### Goal of the exercise:
Rewrite every line of the material below as a numbered list, leaving out the blank lines.

[Word and element pointing entries]
──────────────────────────────
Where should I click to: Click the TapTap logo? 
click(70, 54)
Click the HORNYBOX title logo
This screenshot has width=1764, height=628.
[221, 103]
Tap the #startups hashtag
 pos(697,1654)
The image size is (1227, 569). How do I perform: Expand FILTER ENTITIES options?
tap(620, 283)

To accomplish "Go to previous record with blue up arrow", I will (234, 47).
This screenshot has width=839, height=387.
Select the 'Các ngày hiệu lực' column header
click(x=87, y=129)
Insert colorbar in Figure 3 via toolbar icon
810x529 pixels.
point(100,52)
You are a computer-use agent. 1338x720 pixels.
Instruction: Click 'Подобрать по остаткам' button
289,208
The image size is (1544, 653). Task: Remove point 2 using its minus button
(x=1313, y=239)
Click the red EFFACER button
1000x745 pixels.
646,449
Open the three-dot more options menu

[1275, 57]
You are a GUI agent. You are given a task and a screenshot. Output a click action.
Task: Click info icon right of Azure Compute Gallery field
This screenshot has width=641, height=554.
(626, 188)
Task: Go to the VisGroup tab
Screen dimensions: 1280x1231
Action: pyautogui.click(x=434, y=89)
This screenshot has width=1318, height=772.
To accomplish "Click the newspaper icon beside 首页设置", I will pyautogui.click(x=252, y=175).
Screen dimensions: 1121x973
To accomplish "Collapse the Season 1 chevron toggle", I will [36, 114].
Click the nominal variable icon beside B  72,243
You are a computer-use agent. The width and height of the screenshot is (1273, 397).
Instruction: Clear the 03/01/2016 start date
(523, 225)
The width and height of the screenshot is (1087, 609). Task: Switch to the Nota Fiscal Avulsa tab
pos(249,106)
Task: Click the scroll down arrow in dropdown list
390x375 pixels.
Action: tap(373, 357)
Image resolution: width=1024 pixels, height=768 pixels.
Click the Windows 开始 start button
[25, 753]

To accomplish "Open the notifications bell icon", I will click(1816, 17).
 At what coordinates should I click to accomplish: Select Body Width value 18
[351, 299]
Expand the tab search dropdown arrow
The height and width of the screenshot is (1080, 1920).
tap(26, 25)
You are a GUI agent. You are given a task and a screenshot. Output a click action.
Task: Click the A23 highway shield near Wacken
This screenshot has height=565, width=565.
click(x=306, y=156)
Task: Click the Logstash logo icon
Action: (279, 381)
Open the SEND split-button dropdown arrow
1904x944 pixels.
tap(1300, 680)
──────────────────────────────
### Result for this exercise:
1. Where should I click to: Click the TapTap logo? 
2. click(70, 54)
3. Click the HORNYBOX title logo
4. This screenshot has width=1764, height=628.
5. [221, 103]
6. Tap the #startups hashtag
7.  pos(697,1654)
8. The image size is (1227, 569). How do I perform: Expand FILTER ENTITIES options?
9. tap(620, 283)
10. To accomplish "Go to previous record with blue up arrow", I will (234, 47).
11. This screenshot has width=839, height=387.
12. Select the 'Các ngày hiệu lực' column header
13. click(x=87, y=129)
14. Insert colorbar in Figure 3 via toolbar icon
15. 810x529 pixels.
16. point(100,52)
17. You are a computer-use agent. 1338x720 pixels.
18. Instruction: Click 'Подобрать по остаткам' button
19. 289,208
20. The image size is (1544, 653). Task: Remove point 2 using its minus button
21. (x=1313, y=239)
22. Click the red EFFACER button
23. 1000x745 pixels.
24. 646,449
25. Open the three-dot more options menu
26. [1275, 57]
27. You are a GUI agent. You are given a task and a screenshot. Output a click action.
28. Task: Click info icon right of Azure Compute Gallery field
29. This screenshot has width=641, height=554.
30. (626, 188)
31. Task: Go to the VisGroup tab
32. Screen dimensions: 1280x1231
33. Action: pyautogui.click(x=434, y=89)
34. This screenshot has width=1318, height=772.
35. To accomplish "Click the newspaper icon beside 首页设置", I will pyautogui.click(x=252, y=175).
36. Screen dimensions: 1121x973
37. To accomplish "Collapse the Season 1 chevron toggle", I will [36, 114].
38. Click the nominal variable icon beside B  72,243
39. You are a computer-use agent. The width and height of the screenshot is (1273, 397).
40. Instruction: Clear the 03/01/2016 start date
41. (523, 225)
42. The width and height of the screenshot is (1087, 609). Task: Switch to the Nota Fiscal Avulsa tab
43. pos(249,106)
44. Task: Click the scroll down arrow in dropdown list
45. 390x375 pixels.
46. Action: tap(373, 357)
47. Image resolution: width=1024 pixels, height=768 pixels.
48. Click the Windows 开始 start button
49. [25, 753]
50. To accomplish "Open the notifications bell icon", I will click(1816, 17).
51.  At what coordinates should I click to accomplish: Select Body Width value 18
52. [351, 299]
53. Expand the tab search dropdown arrow
54. The height and width of the screenshot is (1080, 1920).
55. tap(26, 25)
56. You are a GUI agent. You are given a task and a screenshot. Output a click action.
57. Task: Click the A23 highway shield near Wacken
58. This screenshot has height=565, width=565.
59. click(x=306, y=156)
60. Task: Click the Logstash logo icon
61. Action: (279, 381)
62. Open the SEND split-button dropdown arrow
63. 1904x944 pixels.
64. tap(1300, 680)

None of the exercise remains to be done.